Una vez abajo y ya sobre la corteza áspera del planeta, salí de un salto de la cesta de mimbre y todo lo que vi alrededor me pareció teñido de monotonía, tan distinto a cómo lo contemplaba hacia segundos desde allí arriba. Un descampado árido entre barbechos, un riachuelo sucio que fluía por allí, un pagés cabreado que apareció de la nada haciendo aspavientos.

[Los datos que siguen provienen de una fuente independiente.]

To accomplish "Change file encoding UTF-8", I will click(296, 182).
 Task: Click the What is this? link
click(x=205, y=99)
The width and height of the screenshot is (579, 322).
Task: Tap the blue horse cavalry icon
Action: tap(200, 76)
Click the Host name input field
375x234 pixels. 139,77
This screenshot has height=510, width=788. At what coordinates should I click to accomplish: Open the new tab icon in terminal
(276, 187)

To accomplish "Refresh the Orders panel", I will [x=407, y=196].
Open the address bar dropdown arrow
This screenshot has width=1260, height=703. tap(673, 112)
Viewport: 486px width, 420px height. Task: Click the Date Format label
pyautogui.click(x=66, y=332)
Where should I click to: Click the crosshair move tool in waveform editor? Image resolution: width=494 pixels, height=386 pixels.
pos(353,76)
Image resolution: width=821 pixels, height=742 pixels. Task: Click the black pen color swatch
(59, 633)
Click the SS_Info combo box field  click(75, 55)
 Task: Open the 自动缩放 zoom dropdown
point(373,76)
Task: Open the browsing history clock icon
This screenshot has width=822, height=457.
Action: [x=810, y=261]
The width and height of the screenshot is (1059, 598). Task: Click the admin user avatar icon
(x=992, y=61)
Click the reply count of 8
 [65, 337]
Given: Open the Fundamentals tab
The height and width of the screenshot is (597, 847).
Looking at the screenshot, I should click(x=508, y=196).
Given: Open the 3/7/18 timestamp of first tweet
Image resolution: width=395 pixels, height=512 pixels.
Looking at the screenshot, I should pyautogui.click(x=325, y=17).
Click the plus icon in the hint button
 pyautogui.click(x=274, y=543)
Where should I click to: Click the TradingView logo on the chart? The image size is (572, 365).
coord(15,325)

Tardé en reaccionar. Pasó un largo rato en el que los tres operarios que nos esperaban estuvieron vaciando, doblando y recogiendo las grandes lonas del aerostático que pronto ya era una flácida vejiga aliviada. Y poco después, solo recuerdo que me llevaron a una tasca allí cercana, donde empezaron a poner sobre una mesa de madera toda una suerte de fuentes con butifarras picantes, longanizas, pilas de munyetas, tarros de alioli, huevos fritos desparramados sobre más munyetas relucientes… Y también vino. Primero fue un porrón de garnatxa empalagoso y del color del oro. Después, enseguida, un vino negro y recio que rascaba la garganta, y que a las once de la mañana, se te colaba por las venas hasta golpear el cerebro dulcificando el sobresalto del aterrizaje. A estas alturas todavía no se bien si me devolvió a la vida o la muerte, al infierno o al paraíso...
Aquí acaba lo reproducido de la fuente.